The overall property/casualty market continues to see hard market conditions. At the same time, carriers are seeing upticks in claim frequency and severity, including worker injury claims and construction defect lawsuits. “The frequency and severity of these claims and payouts are greater than ever before, forcing carriers to react in real time,” Davidian said.

Challenging legal environments such as Florida and California add to the severity and frequency of claims on condo projects and drive up the cost for all parties involved. In addition, contractors are faced with material and supply shortages, ongoing labor shortages in construction, and project delays and restrictions. All of which has led to an even more difficult market for building and insuring condo projects nationwide, Davidian added.

The marketplace outlook for OCIP/CICP condo insurance is a very challenging nationwide but certain regions are more difficult, he added. “In Florida, for example, where there seems to be more high-rise condo construction going on than anywhere in the country, insuring an OCIP with adequate limits can be as high as 5% of costs,” he said. “Compare that to 1% or lower five-plus years ago.” He says carriers have cited soils issues, construction defect allegations and worker injury/action over claims as large drivers of claim activity for condo projects in Florida.

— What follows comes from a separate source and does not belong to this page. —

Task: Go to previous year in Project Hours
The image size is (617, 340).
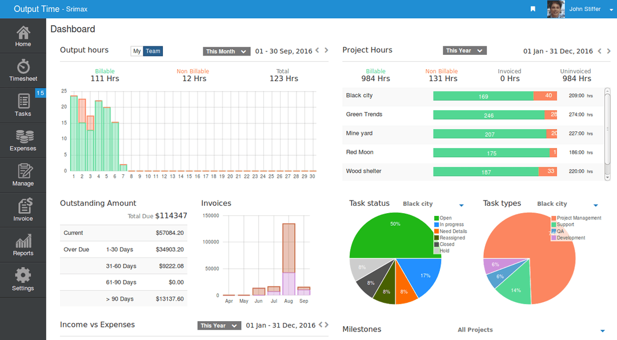Action: [x=600, y=51]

“In Illinois and California, there are some carriers who have stopped writing OCIPs/CCIPs all together, citing worker injury claims that would have traditionally been paid out by workers’ comp,” he said.

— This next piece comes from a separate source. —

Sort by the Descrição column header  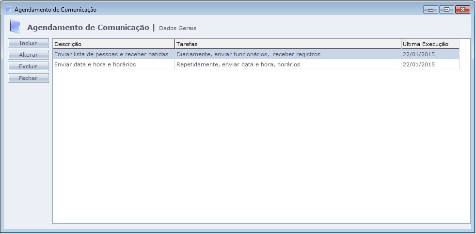[x=113, y=44]
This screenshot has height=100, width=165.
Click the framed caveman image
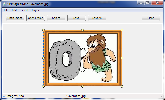83,58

Despite all the challenges, Davidian says he’s still having success insuring condo projects of all sizes but it does take longer to put the programs together.

“Carriers are being more selective of the risks and putting more risk control and engineering behind their underwriting reviews with things like geotechnical reports and QA/QC programs being reviewed by third party experts the carriers retain,” he noted.

He advises that agents and brokers come to the table with great submission information, risk controls, quality control and quality assurance plans. That will help push those deals to the top of the stack.

“And of course partnering with the right broker with expertise in the space always helps too,” he said.